[Task material — start]

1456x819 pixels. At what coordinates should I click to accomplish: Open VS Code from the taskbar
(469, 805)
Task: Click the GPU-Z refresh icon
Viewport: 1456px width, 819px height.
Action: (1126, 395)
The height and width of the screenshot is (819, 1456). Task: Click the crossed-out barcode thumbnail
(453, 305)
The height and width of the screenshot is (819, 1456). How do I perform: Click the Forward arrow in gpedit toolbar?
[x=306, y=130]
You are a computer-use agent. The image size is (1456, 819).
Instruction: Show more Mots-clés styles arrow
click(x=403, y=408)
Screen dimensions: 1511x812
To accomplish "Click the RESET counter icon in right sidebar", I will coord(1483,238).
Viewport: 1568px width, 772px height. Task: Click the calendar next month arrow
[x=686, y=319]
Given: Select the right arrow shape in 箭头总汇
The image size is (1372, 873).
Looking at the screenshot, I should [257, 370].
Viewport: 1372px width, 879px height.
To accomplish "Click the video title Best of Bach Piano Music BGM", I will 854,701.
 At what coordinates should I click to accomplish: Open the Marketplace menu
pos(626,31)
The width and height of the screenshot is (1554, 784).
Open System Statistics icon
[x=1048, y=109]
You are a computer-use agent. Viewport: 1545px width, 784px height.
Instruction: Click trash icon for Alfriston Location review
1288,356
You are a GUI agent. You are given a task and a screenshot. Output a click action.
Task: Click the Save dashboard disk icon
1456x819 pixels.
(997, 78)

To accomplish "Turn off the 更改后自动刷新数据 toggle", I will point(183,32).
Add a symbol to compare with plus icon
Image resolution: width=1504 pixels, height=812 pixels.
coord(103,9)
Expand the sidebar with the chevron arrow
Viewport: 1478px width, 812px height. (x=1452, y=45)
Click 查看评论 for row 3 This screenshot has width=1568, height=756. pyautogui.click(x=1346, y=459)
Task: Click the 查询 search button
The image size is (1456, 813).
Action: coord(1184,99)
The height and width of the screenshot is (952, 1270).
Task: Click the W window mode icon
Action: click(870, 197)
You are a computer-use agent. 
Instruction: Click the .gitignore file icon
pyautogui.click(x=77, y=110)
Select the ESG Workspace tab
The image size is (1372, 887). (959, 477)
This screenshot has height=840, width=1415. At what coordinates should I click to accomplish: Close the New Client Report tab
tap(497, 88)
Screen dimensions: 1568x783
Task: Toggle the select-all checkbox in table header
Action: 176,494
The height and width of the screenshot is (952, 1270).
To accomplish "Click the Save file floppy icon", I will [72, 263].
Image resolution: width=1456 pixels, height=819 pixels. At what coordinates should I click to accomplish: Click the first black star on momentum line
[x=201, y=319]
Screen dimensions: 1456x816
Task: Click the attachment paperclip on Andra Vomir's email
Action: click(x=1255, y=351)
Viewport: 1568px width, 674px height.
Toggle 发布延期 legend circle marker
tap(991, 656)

[Task material — finish]

* The task: Search the entries for the word "computer", then gather every line that has it.

* Reply to the task:
You are a computer-use agent. The image size is (1456, 819).
You are a computer-use agent. Viewport: 1545px width, 784px height.
You are a computer-use agent. 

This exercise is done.